Zur Werftübergabe machen Vater und Sohn bei der Entwicklung der Sunbeam 32.1 gemeinsame Sache. Für Manfred Schöchl ist dies nach mehr als 30 eigenen Entwicklungen sein letzter großer Paukenschlag. Im Januar 2021 hat er das Ruder an Sohn Andreas übergeben.
Viel Mut für den radikalen Entwurf
Zusammen gehen die beiden zu Gerald Kiska, dem österreichischen Industrial-Designer in Salzburg. Kiska hat schon mit anderen österreichischen Familienwerften, wie Frauscher und Marian, eine eigene Designsprache entwickelt. Der Designer fragt die Schöchls, wieviel Mut sie aufbringen wollen. Viel sollte es sein, antworten sie und die Entscheidung fällt auf den radikaleren Entwurf. „Wir trauen uns etwas, weil das immer funktioniert hat“, sagt Bootsentwickler Manfred Schöchl. „Es muss ja auch ein bisschen halten“, ergänzt Andreas Schöchl. „In der Not ist der Mittelweg der Tod“, schließt Kiska. Und meint damit, dass eine mittelständische Familienwerft sich abheben muss aus der Masse, um Bestand zu haben.

Am Telefon erklärt Gerald Kiska gegenüber float: „Heute wird ein Segelboot zu einem Viertel gesegelt, und dann wird etwas anderes gemacht. Man muss dem anderen also genauso viel Aufmerksamkeit bei der Entwicklung des Boots schenken wie dem Segeln selber. Wenn man diese unterschiedlichen Bedürfnisse gleich wertet, muss man nicht nur ganz neu denken, man muss auch Kompromisse schließen.“
Aber Kompromisse sind kaum spürbar, das Boot segelt ausgezeichnet. „Die Sunbeam 32.1 ist leicht, weil wir den Innenraum ausgeräumt haben“, sagt Gerald Kiska. Und deshalb springt sie auch bei wenig Wind schnell an. Das erfahren wir am Sonntag auf dem Bodensee, als wir ähnlich großen Booten einfach davonsegeln.
Loftiges Innendesign
Als nächstes fragten sich Werft und Designer bei der Entwicklung des Innenraums: Wie oft wird denn heute noch an Bord übernachtet? Auf österreichischen Seen ist Schlafen auf dem Boot zum Beispiel nicht erlaubt. Auf Binnenseen, und dafür ist dieses Boot im wesentlichen konzipiert, ist man meist nur übers Wochenende unterwegs. Da reicht ein Weekender mit vier Schlafplätzen für Eltern mit Kindern oder für zwei befreundete Paare.
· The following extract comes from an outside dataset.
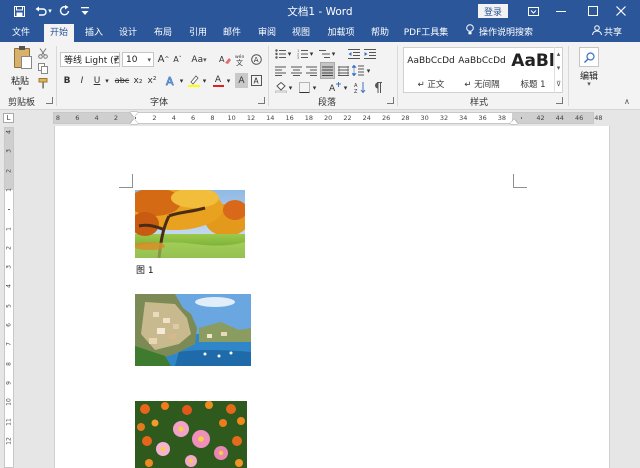 This screenshot has width=640, height=468. Describe the element at coordinates (635, 298) in the screenshot. I see `vertical-scrollbar` at that location.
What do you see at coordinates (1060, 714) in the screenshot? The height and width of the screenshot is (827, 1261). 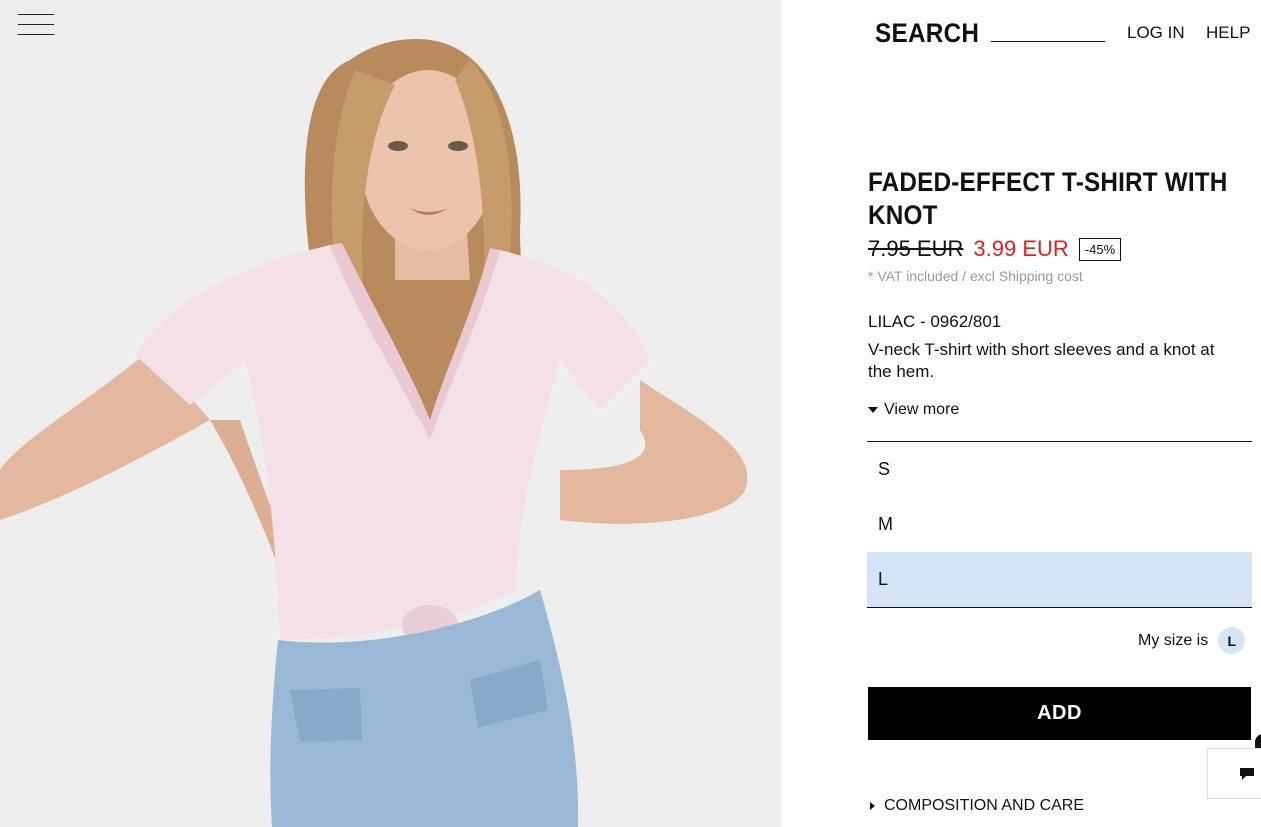 I see `add-to-cart-button: ADD` at bounding box center [1060, 714].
Man braucht also viel Platz zum Leben und weniger Kajüten. Das gab dem Designer ganz neue Möglichkeiten, den Raum zu öffnen. Besonders stolz ist er auf die Verlegung des Motors Richtung Heck. „Solange die Maschine unter dem Niedergang thront, ist innen der Platz versperrt. Mit dem Verschieben des Motors konnten wir den Salon von diesem Klotz befreien, ihn öffnen und neu gestalten“, erinnert sich Kiska. Es war die Befreiung, um ein loftartiges Raumkonzept zu entwickeln.